WHAT YOU SHOULD DO
Write down every entry once more, exactly as it reads.

MATERIAL PROVIDED
• • • • •

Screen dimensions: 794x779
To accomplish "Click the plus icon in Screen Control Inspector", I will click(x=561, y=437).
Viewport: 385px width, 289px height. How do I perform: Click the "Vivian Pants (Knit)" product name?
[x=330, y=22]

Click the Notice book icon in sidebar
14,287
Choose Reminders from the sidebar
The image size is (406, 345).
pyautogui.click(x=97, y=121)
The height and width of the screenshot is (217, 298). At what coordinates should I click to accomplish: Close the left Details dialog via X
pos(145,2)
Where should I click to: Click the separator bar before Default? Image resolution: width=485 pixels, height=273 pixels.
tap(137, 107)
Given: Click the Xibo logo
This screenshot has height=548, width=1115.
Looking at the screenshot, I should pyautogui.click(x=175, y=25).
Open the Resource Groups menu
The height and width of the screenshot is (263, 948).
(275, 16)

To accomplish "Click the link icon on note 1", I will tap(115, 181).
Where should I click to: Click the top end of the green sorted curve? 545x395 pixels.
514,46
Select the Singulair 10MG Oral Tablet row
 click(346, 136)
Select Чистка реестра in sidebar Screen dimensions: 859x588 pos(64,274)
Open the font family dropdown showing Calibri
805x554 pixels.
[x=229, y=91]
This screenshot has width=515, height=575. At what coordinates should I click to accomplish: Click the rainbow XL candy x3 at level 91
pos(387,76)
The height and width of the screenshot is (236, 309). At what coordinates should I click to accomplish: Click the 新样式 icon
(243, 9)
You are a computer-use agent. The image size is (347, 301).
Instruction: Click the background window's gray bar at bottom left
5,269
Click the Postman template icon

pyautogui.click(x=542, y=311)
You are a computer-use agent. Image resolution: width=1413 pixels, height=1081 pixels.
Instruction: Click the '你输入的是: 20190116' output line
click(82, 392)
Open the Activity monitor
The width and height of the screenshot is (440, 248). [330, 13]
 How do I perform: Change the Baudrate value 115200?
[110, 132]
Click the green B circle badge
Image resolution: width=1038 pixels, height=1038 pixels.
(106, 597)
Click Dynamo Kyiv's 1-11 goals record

• • • • •

EXERCISE SOLUTION
Screen dimensions: 794x779
To accomplish "Click the plus icon in Screen Control Inspector", I will click(x=561, y=437).
Viewport: 385px width, 289px height. How do I perform: Click the "Vivian Pants (Knit)" product name?
[x=330, y=22]

Click the Notice book icon in sidebar
14,287
Choose Reminders from the sidebar
The image size is (406, 345).
pyautogui.click(x=97, y=121)
The height and width of the screenshot is (217, 298). At what coordinates should I click to accomplish: Close the left Details dialog via X
pos(145,2)
Where should I click to: Click the separator bar before Default? Image resolution: width=485 pixels, height=273 pixels.
tap(137, 107)
Given: Click the Xibo logo
This screenshot has height=548, width=1115.
Looking at the screenshot, I should pyautogui.click(x=175, y=25).
Open the Resource Groups menu
The height and width of the screenshot is (263, 948).
(275, 16)

To accomplish "Click the link icon on note 1", I will tap(115, 181).
Where should I click to: Click the top end of the green sorted curve? 545x395 pixels.
514,46
Select the Singulair 10MG Oral Tablet row
 click(346, 136)
Select Чистка реестра in sidebar Screen dimensions: 859x588 pos(64,274)
Open the font family dropdown showing Calibri
805x554 pixels.
[x=229, y=91]
This screenshot has width=515, height=575. At what coordinates should I click to accomplish: Click the rainbow XL candy x3 at level 91
pos(387,76)
The height and width of the screenshot is (236, 309). At what coordinates should I click to accomplish: Click the 新样式 icon
(243, 9)
You are a computer-use agent. The image size is (347, 301).
Instruction: Click the background window's gray bar at bottom left
5,269
Click the Postman template icon

pyautogui.click(x=542, y=311)
You are a computer-use agent. Image resolution: width=1413 pixels, height=1081 pixels.
Instruction: Click the '你输入的是: 20190116' output line
click(82, 392)
Open the Activity monitor
The width and height of the screenshot is (440, 248). [330, 13]
 How do I perform: Change the Baudrate value 115200?
[110, 132]
Click the green B circle badge
Image resolution: width=1038 pixels, height=1038 pixels.
(106, 597)
Click Dynamo Kyiv's 1-11 goals record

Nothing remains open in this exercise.